| Instructions to follow |
Duplicate the passage of the Hurricane Katrina text starting at "In the span" and ending at "buildings to pieces.", word for word.

| Excerpted text |
In the span of five violent hours on August 29, 2005, Hurricane Katrina destroyed major Gulf Coast cities and flattened 150 miles of coastline. Yet those wind-torn hours represented only the first stage of the relentless triple tragedy that Katrina brought to the entire Gulf Coast, from Louisiana to Mississippi to Alabama.

First came the hurricane, one of the three strongest ever to make landfall in the United States -- 150-mile-per-hour winds, with gusts measuring more than 180 miles per hour ripping buildings to pieces.

Second, the storm-surge flooding, which submerged a half million homes, creating the largest domestic refugee crisis since the Civil War. Eighty percent of New Orleans was under water, as debris and sewage coursed through the streets, and whole towns in south-eastern Louisiana ceased to exist.

And third, the human tragedy of government mis-management, which proved as cruel as the natural disaster itself. Ray Nagin, the mayor of New Orleans, implemented an evacuation plan that favored the rich and healthy. Kathleen Blanco, governor of Louisiana, dithered in the most important aspect of her job: providing leadership in a time of fear and confusion. Michael C. Brown, the FEMA director, seemed more concerned with his sartorial splendor than the specter of death and horror that was taking New Orleans into its grip.

| Excerpted data |
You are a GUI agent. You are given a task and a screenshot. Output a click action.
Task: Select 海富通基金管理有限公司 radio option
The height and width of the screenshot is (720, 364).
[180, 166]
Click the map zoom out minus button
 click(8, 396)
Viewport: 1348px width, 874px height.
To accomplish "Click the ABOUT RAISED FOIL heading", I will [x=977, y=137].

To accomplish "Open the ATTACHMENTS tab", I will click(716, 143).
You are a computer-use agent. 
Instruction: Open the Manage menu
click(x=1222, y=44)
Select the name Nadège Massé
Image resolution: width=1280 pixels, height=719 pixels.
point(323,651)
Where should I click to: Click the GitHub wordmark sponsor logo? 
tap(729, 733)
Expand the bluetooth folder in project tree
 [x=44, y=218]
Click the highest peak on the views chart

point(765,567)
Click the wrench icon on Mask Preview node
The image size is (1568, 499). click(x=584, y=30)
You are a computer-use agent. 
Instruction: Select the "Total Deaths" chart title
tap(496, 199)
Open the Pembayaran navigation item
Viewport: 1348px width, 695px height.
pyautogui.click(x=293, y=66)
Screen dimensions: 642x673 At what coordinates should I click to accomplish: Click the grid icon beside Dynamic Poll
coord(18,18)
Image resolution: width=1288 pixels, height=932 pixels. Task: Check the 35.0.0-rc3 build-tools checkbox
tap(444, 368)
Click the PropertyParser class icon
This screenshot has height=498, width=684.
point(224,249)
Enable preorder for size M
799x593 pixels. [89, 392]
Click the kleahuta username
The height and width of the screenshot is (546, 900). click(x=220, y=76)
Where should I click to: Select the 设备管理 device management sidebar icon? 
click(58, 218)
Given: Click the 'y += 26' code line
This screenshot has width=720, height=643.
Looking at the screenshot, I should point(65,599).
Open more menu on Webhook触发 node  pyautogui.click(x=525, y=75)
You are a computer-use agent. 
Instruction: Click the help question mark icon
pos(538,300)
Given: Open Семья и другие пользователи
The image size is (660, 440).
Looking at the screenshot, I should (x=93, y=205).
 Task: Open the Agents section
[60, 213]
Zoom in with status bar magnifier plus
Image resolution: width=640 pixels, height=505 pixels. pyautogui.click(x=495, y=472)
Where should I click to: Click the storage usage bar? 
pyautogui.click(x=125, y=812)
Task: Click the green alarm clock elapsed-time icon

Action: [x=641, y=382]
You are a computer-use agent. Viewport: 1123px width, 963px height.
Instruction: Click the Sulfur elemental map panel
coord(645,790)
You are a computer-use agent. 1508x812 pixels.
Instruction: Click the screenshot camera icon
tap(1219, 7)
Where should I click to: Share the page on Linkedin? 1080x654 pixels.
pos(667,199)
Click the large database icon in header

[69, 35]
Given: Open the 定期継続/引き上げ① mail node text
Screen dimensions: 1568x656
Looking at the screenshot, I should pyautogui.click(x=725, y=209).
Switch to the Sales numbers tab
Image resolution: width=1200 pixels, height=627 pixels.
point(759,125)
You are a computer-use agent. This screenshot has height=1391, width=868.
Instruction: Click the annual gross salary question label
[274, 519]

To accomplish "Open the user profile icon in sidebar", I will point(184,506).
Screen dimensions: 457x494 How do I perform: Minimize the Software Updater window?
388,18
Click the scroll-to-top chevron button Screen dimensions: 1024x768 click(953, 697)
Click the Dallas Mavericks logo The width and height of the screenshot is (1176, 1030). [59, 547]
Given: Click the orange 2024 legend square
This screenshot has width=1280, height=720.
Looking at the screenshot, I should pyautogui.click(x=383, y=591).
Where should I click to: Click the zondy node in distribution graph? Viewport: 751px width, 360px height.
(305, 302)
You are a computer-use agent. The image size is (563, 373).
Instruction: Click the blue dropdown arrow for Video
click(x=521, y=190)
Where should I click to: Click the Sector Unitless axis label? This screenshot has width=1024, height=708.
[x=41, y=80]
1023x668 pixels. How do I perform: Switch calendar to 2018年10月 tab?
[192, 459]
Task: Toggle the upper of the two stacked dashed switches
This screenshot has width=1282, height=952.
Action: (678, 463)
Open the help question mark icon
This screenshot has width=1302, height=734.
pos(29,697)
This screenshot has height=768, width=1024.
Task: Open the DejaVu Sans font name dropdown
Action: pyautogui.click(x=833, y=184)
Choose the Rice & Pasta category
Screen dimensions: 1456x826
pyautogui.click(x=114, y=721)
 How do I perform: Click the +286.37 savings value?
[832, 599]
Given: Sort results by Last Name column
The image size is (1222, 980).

| Exercise output |
In the span of five violent hours on August 29, 2005, Hurricane Katrina destroyed major Gulf Coast cities and flattened 150 miles of coastline. Yet those wind-torn hours represented only the first stage of the relentless triple tragedy that Katrina brought to the entire Gulf Coast, from Louisiana to Mississippi to Alabama.

First came the hurricane, one of the three strongest ever to make landfall in the United States -- 150-mile-per-hour winds, with gusts measuring more than 180 miles per hour ripping buildings to pieces.